Loan Shark is a 1952 American crime film noir directed by Seymour Friedman and starring George Raft.

Plot
An ex-con avenges his brother-in-law's death by infiltrating vicious loan rackets.

Cast
 George Raft as Joe Gargen
 Dorothy Hart as Ann Nelson
 Paul Stewart as Lou Donelli
 John Hoyt as Vince Phillips
 Helen Westcott as Martha Gargen Haines
 Henry Slate as Paul Nelson
 Russell Johnson as Charlie Thompson
 Margia Dean as Ivy
 Benny Baker as Tubby
 Lawrence Dobkin as Walter Kerr (as Larry Dobkin)

Production
The film was based on an original script by Martin Rackin. He originally wrote it for producer Louis Edelman at Warner Bros in 1949.

It was the first production from a new arrangement between Robert Lippert and Famous Artists Corporation whereby clients of Famous Artists would make a film, and Lippert would distribute it. Lipper said he was willing to give away up to 75% of the profits to make the films more attractive to talent, in view of the dwindling B market. The writer, producer and director all had a piece of the film.

Gail Russell was meant to play the female lead but was unable to do so because of personal problems. Raft was paid $25,000 plus 25% of the profits.

Filming started 15 January 1952.

Reception
The Los Angeles Times said the film "will probably fill the bill for those who like this vigorous straight away sort of action film. It sustains its interest."

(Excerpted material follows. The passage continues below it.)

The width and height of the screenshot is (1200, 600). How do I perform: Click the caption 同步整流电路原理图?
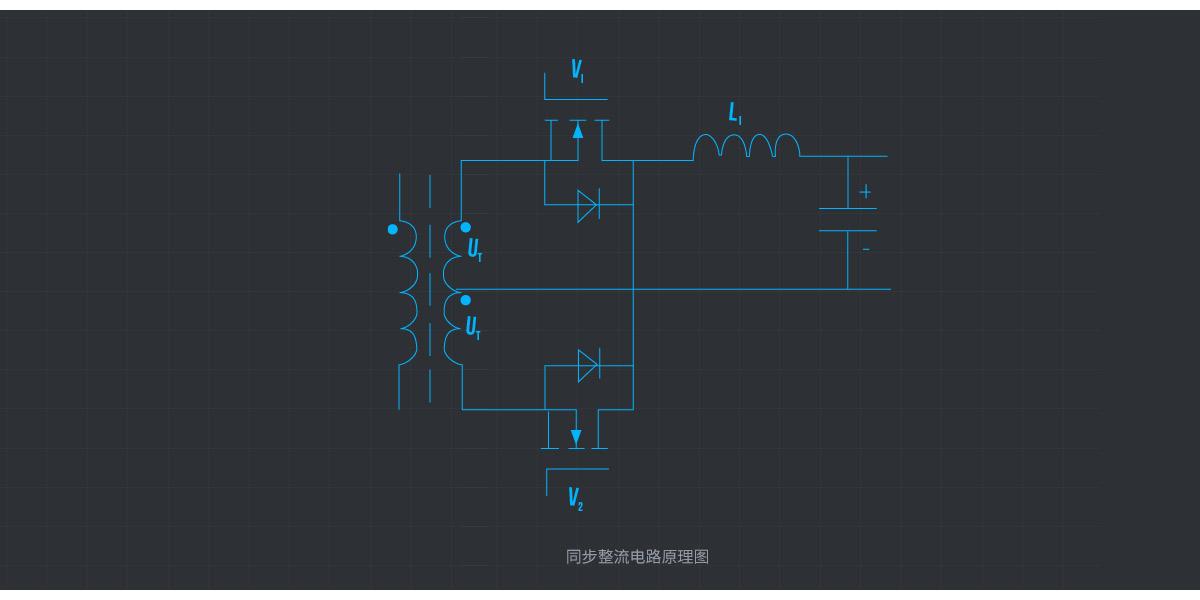(637, 557)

The New York Times called it "standard fare" which "isn't particularly hard to take. The director... manages to pace the proceedings at a reasonable clip. The screen play... not only affords the cast some brisk dialogue but stirs up a fair amount of suspense, particularly toward the clima... For once, Mr. Raft's tight-lipped suavity seems perfectly in order... "Loan Shark", while nothing special, could have been a lot worse."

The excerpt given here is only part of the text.